Foucault, (1997), pág:169

Para Bentham, qualquer punição deve ser encarada antes de tudo como espectáculo;
importa menos o seu efeito sobre quem é castigado, do que as impressões que recebem
todos aqueles que vêem o castigo ou que dele são informados.

Na sua prisão panóptica, ocasionalmente se escutavam gritos horríveis - só que não de


prisioneiros, mas de pessoas contratadas exclusivamente para semelhante propósito. A
punição aparente, fictícia, produziria um bem para todos - a ordem, a disciplina - ao mesmo
tempo que não produzia nenhum mal, exactamente porque o "mal" produzido teria sido
forjado.

Todo o Panóptico, na verdade, é estruturado como uma ficção. É precisamente a aparente


omnipresença do inspector que sustenta a perfeita disciplina no Panóptico, controlando os
movimentos de transgressão entre os internos. Entretanto, como a omnipresença não pode
ser um atributo humano, resta forjá-la, simulá-la, quer por rondas aleatórias, quer pela
arquitectura do lugar, que permite a cada um dentro das celas ser facilmente visto, ao
mesmo tempo em que dificilmente vê quem o vê.

Em última análise, o inspector perfeito, o inspector omnipresente, é aquele que nunca


aparece - mas que pode aparecer a qualquer instante. O inspector perfeito é, enfim, uma
voz, um olho, um ofício carimbado, uma sombra indistinta no fundo do corredor.

Neste tipo de instituições, nós somos vistos, ou pensamos que somos vistos, sem vermos
aquele que vê, nós escutamos uma voz, sem vermos o dono da voz. O Panóptico deve ser
governado por um olhar e por uma voz desconectados do seu portador. O inspector
torna-se, então, uma espécie de fantasma. Em última instância, é uma entidade de ficção -
ele não existe. Justamente por isto, ele pode provocar um medo superior ao de um guarda
real, por mais cruel que esse guarda fosse.

A utopia panóptica - em si mesma uma obra de ficção - gerou outras tantas obras de ficção.
Muitos livros tematizaram o Panóptico, em geral para repudiá-lo, ou exorcizá-lo. Dentre eles,
o romance mais conhecido é 1984, de George Orwell, em que a figura omnipresente e
omnividente (entretanto inexistente) do inspector geral toma a forma do Big Brother, enfim,
de um grande olho que pode ver todos os recantos. Orwell escreveu-o em 1948, invertendo
os dois últimos algarismos para situar a sua utopia negativa.

O esquema Panóptico pode ser utilizado sempre que se deseja impor uma tarefa ou um
comportamento a uma multiplicidade de indivíduos.

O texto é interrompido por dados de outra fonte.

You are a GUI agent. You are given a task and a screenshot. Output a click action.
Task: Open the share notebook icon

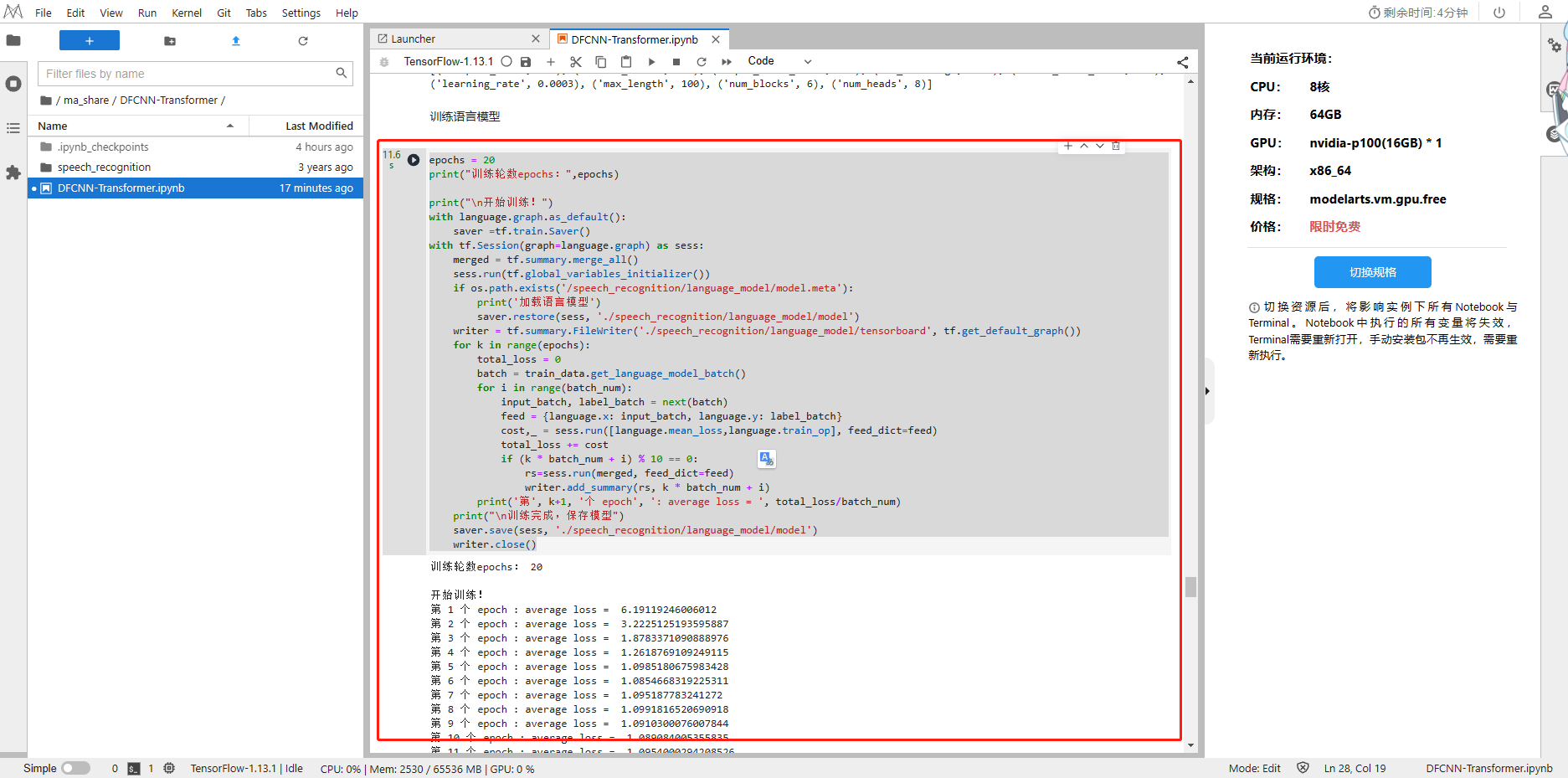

O Panóptico (...) permite aperfeiçoar o exercício do poder. E isto de várias, maneiras:


porque pode reduzir o número dos que o exercem, ao mesmo tempo que multiplica o
número daqueles sobre os quais é exercido (...) Sua força é nunca intervir, é se exercer
espontaneamente e sem ruído (...) Vigiar todas as dependências onde se quer manter o
domínio e o controle. Mesmo quando não há realmente quem, assista do outro lado, o
controle é exercido. O importante é (...) que as pessoas se encontrem presas numa
situação e poder de que elas mesmas são as portadoras (...) o essencial é que elas se
saibam vigiadas.

Focault, (1997), pág: 170

As instituições panópticas são leves e fáceis de manipular, utilizam princípios simples de


correcção e adestramento. É uma espécie de campo experimental de poder, assegura a
sua economia, a sua eficácia e o seu funcionamento.

A base desta arquitectura institucional é o exame contínuo (a prova, o teste), para controlar
"à nascença" as causas dos desvios. O sujeito torna-se culpado (ou "burro", ou louco, ou
doente) até prova (exame) em contrário. Em todos os dispositivos de disciplina, o exame,
então, tem de ser altamente ritualizado.
O exame combina as técnicas da hierarquia que vigia e as da sanção que normaliza. É um
controle normalizante, uma vigilância que permite qualificar, classificar e punir. estabelece
sobre os indivíduos uma visibilidade através da qual eles são diferenciados e sancionados.
É por isso que, em todos os dispositivos de disciplina, o exame é altamente ritualizado. Nele
vêm-se reunir a cerimónia do poder e a forma da experiência, a demonstração da força e o
estabelecimento da verdade (...) A superposição das relações de poder e das de saber
assume no exame todo o seu brilho visível.